The payment made to Contractor pursuant to the Agreement will be the full and complete
compensation to which Contractor is entitled. City will not make any federal or state tax
withholdings on behalf of Contractor or its agents, employees or subcontractors. City will not be
required to pay any workers' compensation insurance or unemployment contributions on behalf
of Contractor or its employees or subcontractors. Contractor agrees to indemnify City within thirty
(30) days for any tax, retirement contribution, social security, overtime payment, unemployment
payment or workers' compensation payment which City may be required to make on behalf of
Contractor or any agent, employee, or subcontractor of Contractor for work done under this
Agreement. At the City’s election, City may deduct the indemnification amount from any balance
owing to Contractor.
7. SUBCONTRACTING
Contractor will not subcontract any portion of the Services without prior written approval of City.
If Contractor subcontracts any of the Services, Contractor will be fully responsible to City for the
acts and omissions of Contractor's subcontractor and of the persons either directly or indirectly
employed by the subcontractor, as Contractor is for the acts and omissions of persons directly
employed by Contractor. Nothing contained in this Agreement will create any contractual
relationship between any subcontractor of Contractor and City. Contractor will be responsible for
payment of subcontractors.
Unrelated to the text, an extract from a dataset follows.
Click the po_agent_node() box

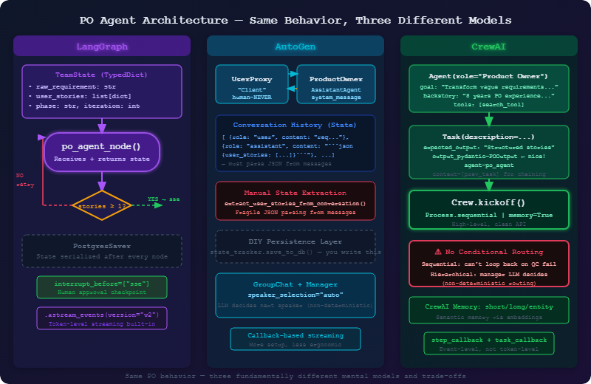(x=102, y=152)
Contractor will bind every subcontractor and every subcontractor of
a subcontractor by the terms of this Agreement applicable to Contractor's work unless specifically
noted to the contrary in the subcontract and approved in writing by City.
8. OTHER CONTRACTORS
The City reserves the right to employ other Contractors in connection with the Services.
9. INDEMNIFICATION
Contractor agrees to indemnify and hold harmless the City and its officers, officials, employees
and volunteers from and against third-party all claims, damages, losses and expenses including
reasonable attorneys’ fees arising out of the performance of the work described herein caused by
any negligence, recklessness, or willful misconduct of the Contractor, any subcontractor, anyone
directly or indirectly employed by any of them or anyone for whose acts any of them may be liable.
The parties expressly agree that any payment, attorney’s fee, costs or expense City incurs or
makes to or on behalf of an injured employee under the City’s self-administered workers’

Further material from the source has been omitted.